* Your instructions
Output the records below in full, word for word; pictures do not belong in it.

[Collected data]
....

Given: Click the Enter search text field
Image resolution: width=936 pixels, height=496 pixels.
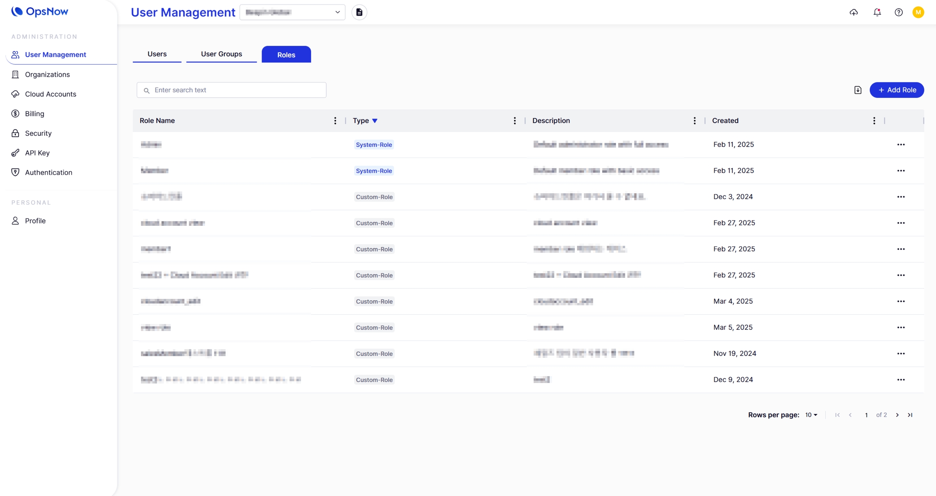Looking at the screenshot, I should (x=232, y=90).
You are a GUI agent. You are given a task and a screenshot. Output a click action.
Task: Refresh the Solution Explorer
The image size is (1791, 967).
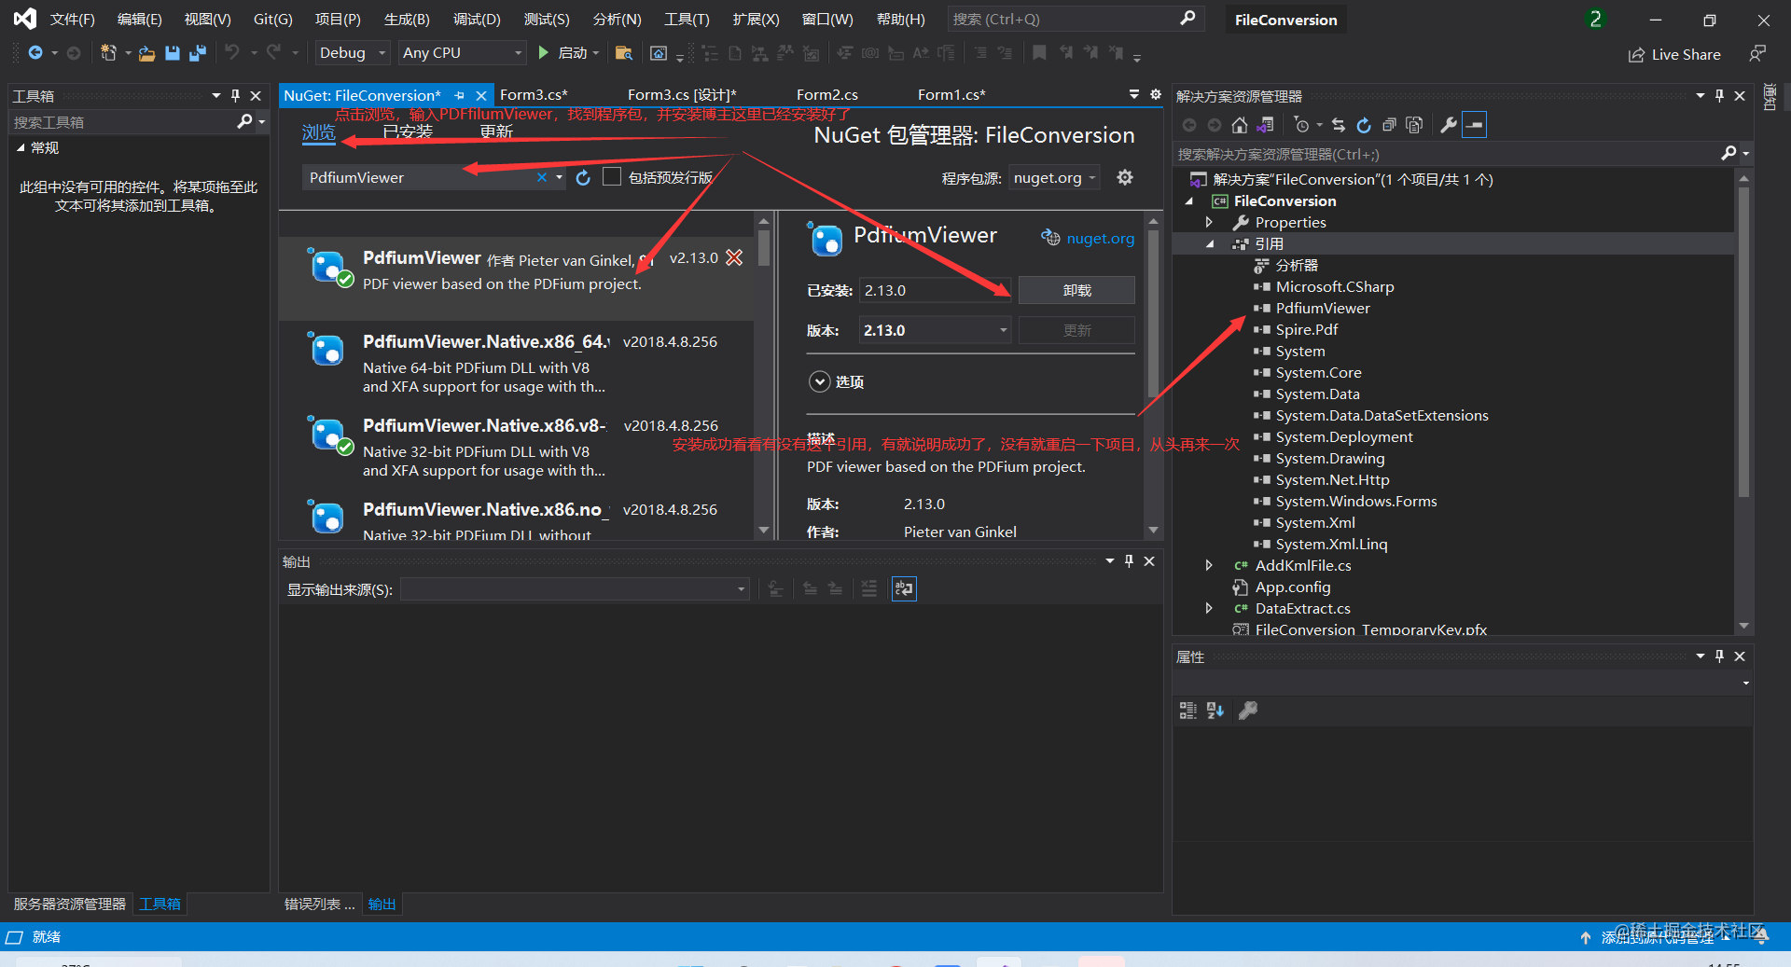click(1363, 124)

....

* Task solution
Given: Click the Enter search text field
Image resolution: width=936 pixels, height=496 pixels.
Looking at the screenshot, I should (x=232, y=90).
You are a GUI agent. You are given a task and a screenshot. Output a click action.
Task: Refresh the Solution Explorer
The image size is (1791, 967).
click(1363, 124)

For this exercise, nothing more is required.